Для преодоления сталинско-бухаринской политики, ведущей к «свёртыванию» рабочего класса, оппозиция предлагала комплекс мер, направленных на повышение его политической роли в управлении страной. «Надо создать такую политическую обстановку, — говорил Троцкий, — при которой буржуазия и бюрократия не могли бы раздвигать и отталкивать локтями рабочих, приговаривая: «это вам не 18-й год». Надо, чтобы рабочий класс мог сказать: «в 27 году я не только сытее, но и политически являюсь большим хозяином государства, чем в 18-м»[723].

«Платформа большевиков-ленинцев» выдвигала программу улучшения материального положения рабочих, в которой ведущее место занимали следующие требования: «Держать курс на систематическое повышение реальной заработной платы параллельно с ростом производительности труда.

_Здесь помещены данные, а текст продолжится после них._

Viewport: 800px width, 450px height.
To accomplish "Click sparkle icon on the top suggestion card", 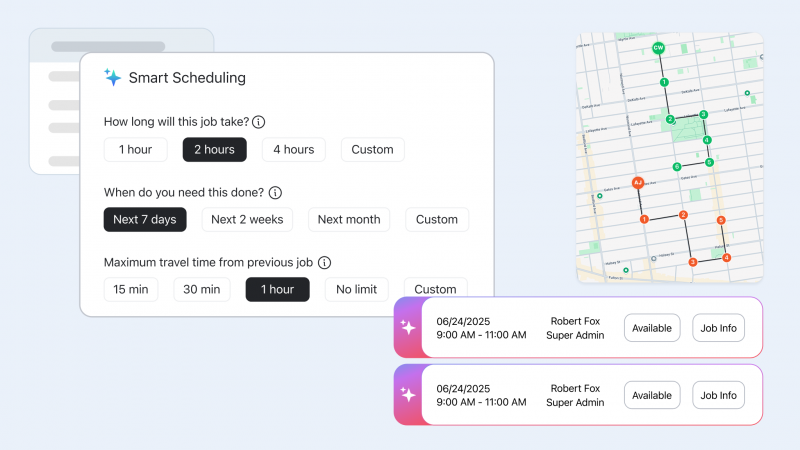I will (408, 327).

Необходимо провести большее сближение в зарплате разных групп рабочих путём систематического поднятия нижеоплачиваемых слоёв, отнюдь не за счёт снижения вышеоплачиваемых групп»[724]. Оппозиция требовала «пересмотреть всю систему статистики труда, которая в нынешнем своём виде даёт неправильное, явно подкрашенное представление об экономическом и бытовом положении рабочего класса и тем самым крайне затрудняет работу в области защиты экономических и бытовых интересов рабочего класса»[725].

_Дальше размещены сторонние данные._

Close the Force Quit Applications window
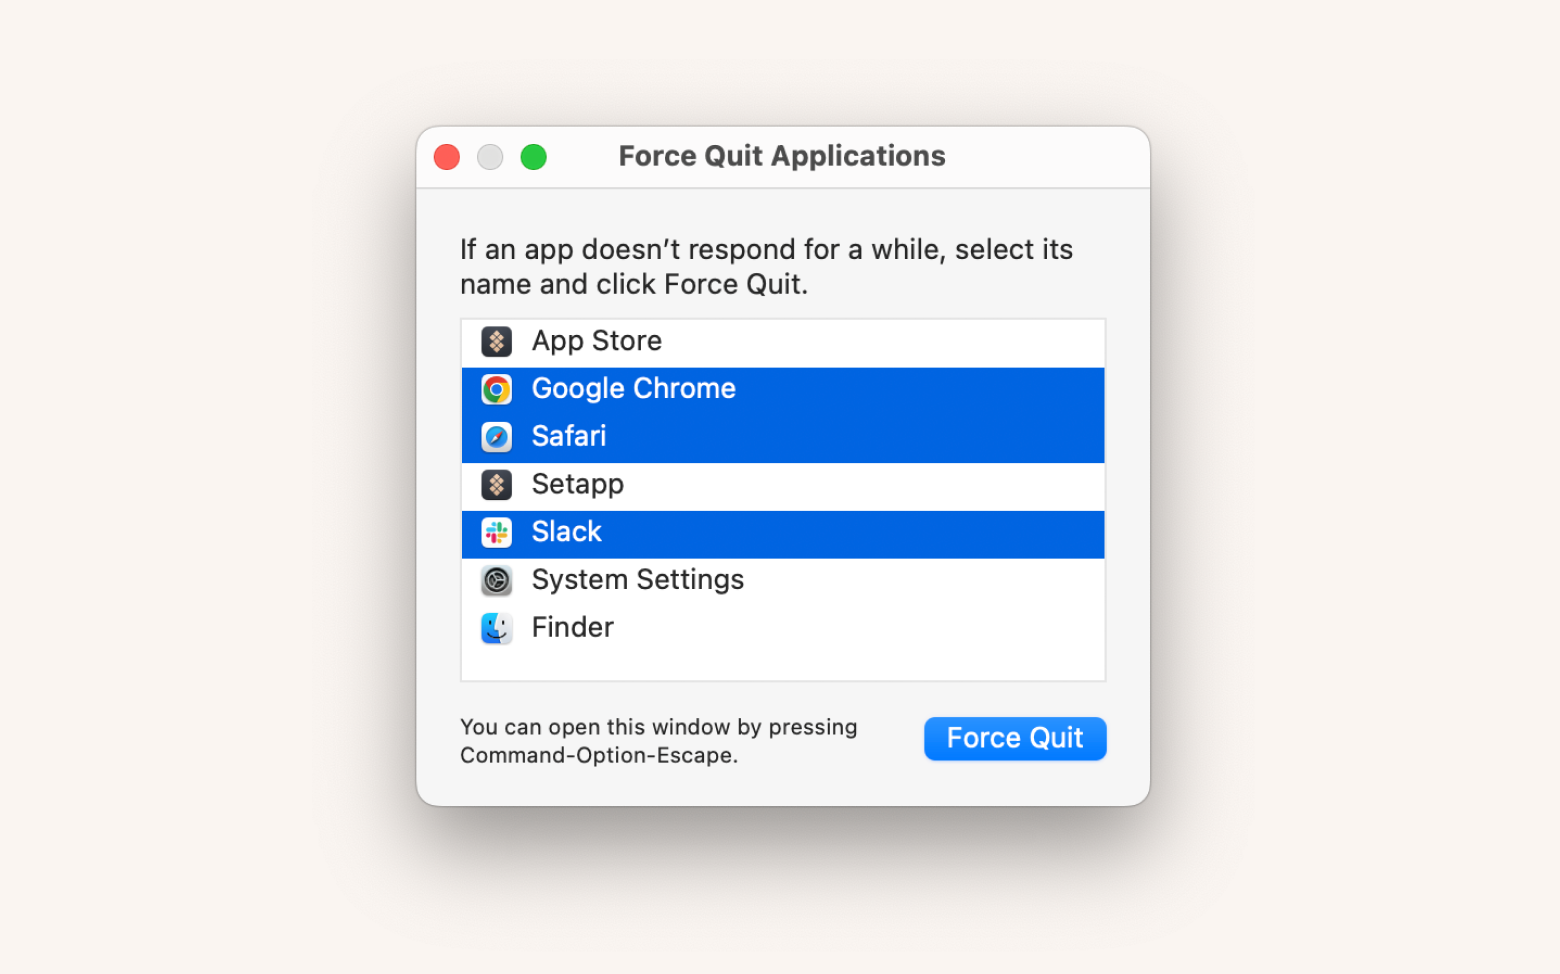The height and width of the screenshot is (974, 1560). [x=447, y=157]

В сфере производственной демократии и деятельности профсоюзов «Платформа» требовала обеспечить за рабочими, непосредственно занятыми на производстве, большинство на профсоюзных съездах (вплоть до всесоюзных) и во всех выборных профсоюзных органах, вплоть до ВЦСПС; увеличить в этих органах долю беспартийных рабочих не менее чем до 1/3. Она требовала также ввести в Уголовный кодекс статью, карающую «как тяжкое государственное преступление, всякое прямое или косвенное, открытое или замаскированное гонение на рабочего за критику, за самостоятельное предложение, за голосование»[726].

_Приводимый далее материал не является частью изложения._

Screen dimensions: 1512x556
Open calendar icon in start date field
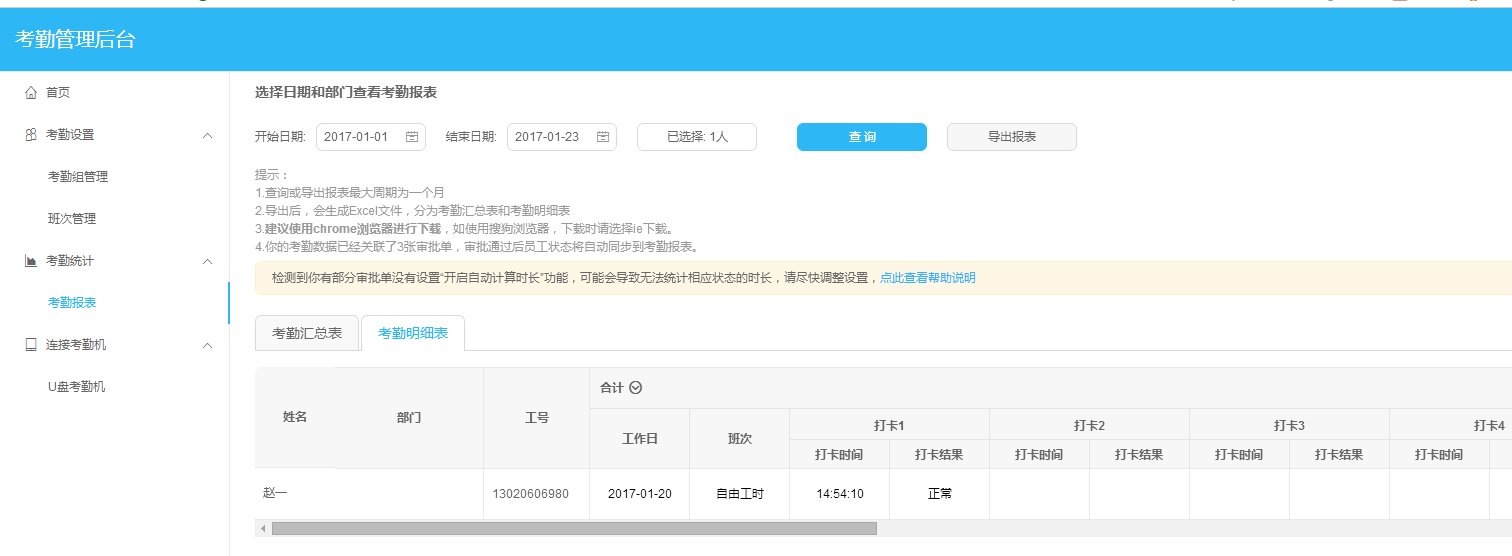pos(412,137)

Оппозиция подчёркивала опасность усиления социального расслоения в советском обществе, в том числе внутри рабочего класса, в результате расширения рыночных механизмов и роста бюрократизма. Она предлагала нейтрализовать эти процессы путём проведения политики увеличения и систематического выравнивания зарплат, ликвидации безработицы в результате ускорения индустриализации, развития производственной демократии, позволяющей установить реальный рабочий контроль над управлением экономикой.

Эти констатации и предложения оппозиции трактовались правящей фракцией таким образом, будто оппозиция призывает перейти от диктатуры пролетариата к буржуазной демократии. Особое рвение в такого рода обвинениях по адресу оппозиции проявлял Бухарин, взгляды которого, как мы знаем, в середине 20-х годов претерпели существенные изменения по сравнению с той позицией, которую он отстаивал в первые годы революции. Если в «Азбуке коммунизма» он говорил об опасности «возрождения бюрократизма внутри советского строя», которую можно преодолеть лишь «постепенным вовлечением в работу по управлению государством всего трудящегося населения поголовно», то когда оппозиция заострила внимание уже не на абстрактной возможности, а на конкретных проявлениях бюрократического перерождения рабочего государства, Бухарин во фракционном ослеплении обвинял её в стремлении низвергнуть Советскую власть. «Мы, в простоте душевной, — заявлял он, — думаем, что наша партия есть пролетарский авангард — оказывается, что это есть совершенно оторвавшаяся от масс бюрократическая клика; мы думаем, что у нас советская власть существует, как форма диктатуры пролетариата, — оказывается, что у нас далеко не пролетарское государство, а руководит им совершенно переродившаяся каста. При логическом продолжении этих вещей необходимо рано или поздно прийти к идее ниспровержения советской власти — ни больше, ни меньше»[727].

Хотя Бухарин спустя год, сам оказавшись в очередной «оппозиции», вернулся к своим взглядам первых послереволюционных лет, его работы 1925 — 1927 годов внесли немалый вклад в утверждение и закрепление апологетического тезиса о якобы уже достигнутой «ведущей роли рабочего класса», маскирующего экономическое и политическое подавление последнего бюрократической кастой.